The JS Foundation has paired up two of its projects in order to deliver a set of tools that would allow JavaScript developers to deploy serverless apps. Serverless applications have many benefits, such as modularity, ease of upgrade, and cost reductions, but often teams have problems getting started with the build process, the foundation said.

“As the way we maintain our application infrastructure has evolved from physical servers to virtual machines to containers, a key turning point has been reached in the move to functions as a service or serverless architectures. Functions as a service do not fit that physical server metaphor that virtual machines and containers have been built on. What this means is that the tools developers use also need to leave behind that old metaphor and embrace this new way of designing and maintaining application architectures,” Kris Borchers, executive director of the JS Foundation, wrote in a post.

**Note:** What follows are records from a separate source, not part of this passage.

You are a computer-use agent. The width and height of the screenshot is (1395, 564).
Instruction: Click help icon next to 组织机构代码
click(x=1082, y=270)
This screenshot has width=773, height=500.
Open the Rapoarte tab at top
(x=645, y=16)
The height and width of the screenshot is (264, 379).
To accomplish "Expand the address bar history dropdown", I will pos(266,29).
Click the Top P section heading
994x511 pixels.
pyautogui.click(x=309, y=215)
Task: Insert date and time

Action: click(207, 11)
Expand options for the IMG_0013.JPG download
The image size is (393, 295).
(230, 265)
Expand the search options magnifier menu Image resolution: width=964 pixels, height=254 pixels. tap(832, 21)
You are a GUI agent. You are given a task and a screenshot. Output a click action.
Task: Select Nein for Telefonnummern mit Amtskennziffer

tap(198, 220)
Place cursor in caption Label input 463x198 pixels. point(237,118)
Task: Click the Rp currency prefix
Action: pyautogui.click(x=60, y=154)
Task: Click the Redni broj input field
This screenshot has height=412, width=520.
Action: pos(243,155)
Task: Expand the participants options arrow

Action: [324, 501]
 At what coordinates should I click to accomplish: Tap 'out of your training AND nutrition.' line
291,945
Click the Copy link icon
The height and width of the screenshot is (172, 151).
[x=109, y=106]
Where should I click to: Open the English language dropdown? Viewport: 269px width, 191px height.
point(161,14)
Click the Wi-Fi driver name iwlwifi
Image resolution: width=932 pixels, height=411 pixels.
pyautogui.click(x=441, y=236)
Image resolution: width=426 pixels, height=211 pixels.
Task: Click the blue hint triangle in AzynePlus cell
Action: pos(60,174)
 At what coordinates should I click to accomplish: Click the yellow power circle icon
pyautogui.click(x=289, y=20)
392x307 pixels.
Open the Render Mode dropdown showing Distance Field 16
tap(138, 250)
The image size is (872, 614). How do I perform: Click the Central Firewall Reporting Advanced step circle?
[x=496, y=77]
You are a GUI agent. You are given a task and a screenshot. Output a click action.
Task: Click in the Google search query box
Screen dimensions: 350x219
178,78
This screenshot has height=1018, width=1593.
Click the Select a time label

The first project, architect, allows teams to provision and deploy serverless architecture with a simple manifest file. This allows them to create things such as functions, routes, DNS, static assets, and databases. According to the foundation, architect empowers developers to “design, develop, and deploy their application with minimal infrastructure knowledge.”

The second project, Marko, is a UI library that provides a component-based model and the necessary performance and stability to be trusted by high-traffic sites. Marko was originally created by eBay to power its website. The JS Foundation announced it was taking on the project in October of last year.

Together, the two projects will provide new integrations and collaborative efforts for JavaScript developers in a serverless world.  

“The architect and Marko teams are continuing their collaboration to further ease the ability for JavaScript developers to continue using the component-based UI model they are used to while moving to the serverless infrastructure that may have eluded them until now,” Borchers wrote.